No pictures should be carried over. Output all other parts of the entries verbatim.
-*-*-
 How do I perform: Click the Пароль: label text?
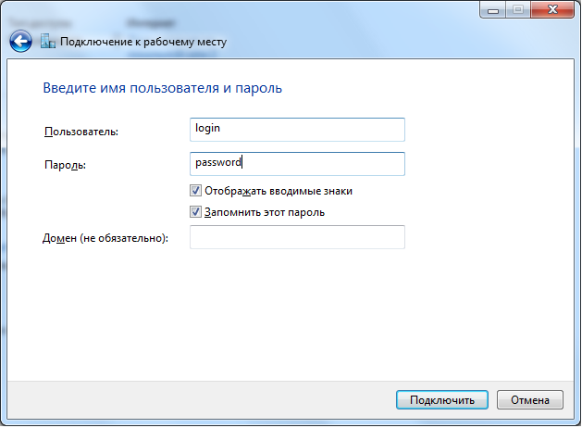click(65, 165)
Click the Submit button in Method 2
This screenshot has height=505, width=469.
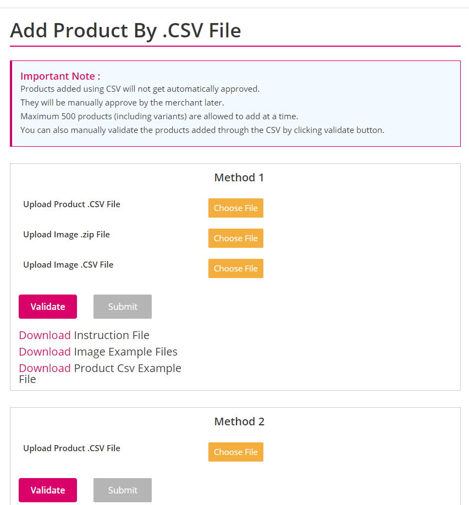(x=123, y=490)
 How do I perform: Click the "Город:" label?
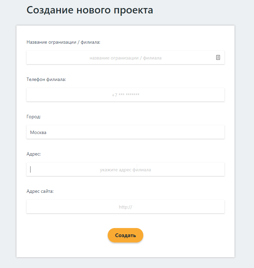click(x=34, y=117)
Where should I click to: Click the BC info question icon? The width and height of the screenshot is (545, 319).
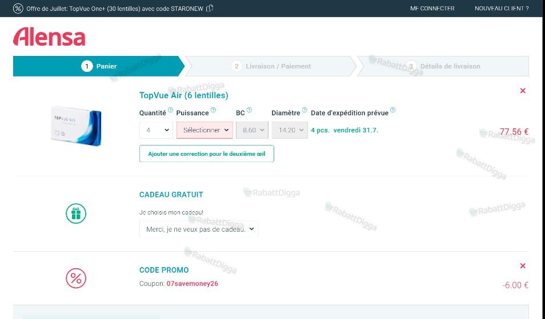click(x=249, y=110)
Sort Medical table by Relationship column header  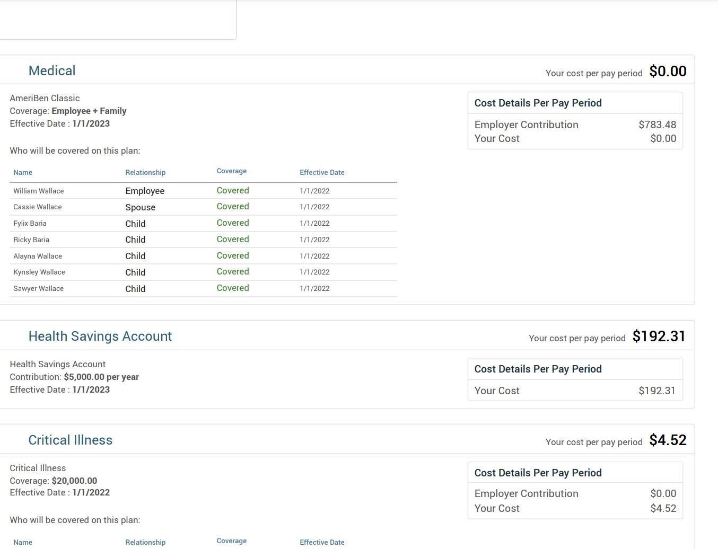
-*-*-
Output of the task:
 How do I perform: Click the Пароль: label text?
click(65, 165)
Click the Submit button in Method 2
This screenshot has height=505, width=469.
(x=123, y=490)
 How do I perform: Click the "Город:" label?
click(x=34, y=117)
Where should I click to: Click the BC info question icon? The width and height of the screenshot is (545, 319).
click(x=249, y=110)
Sort Medical table by Relationship column header  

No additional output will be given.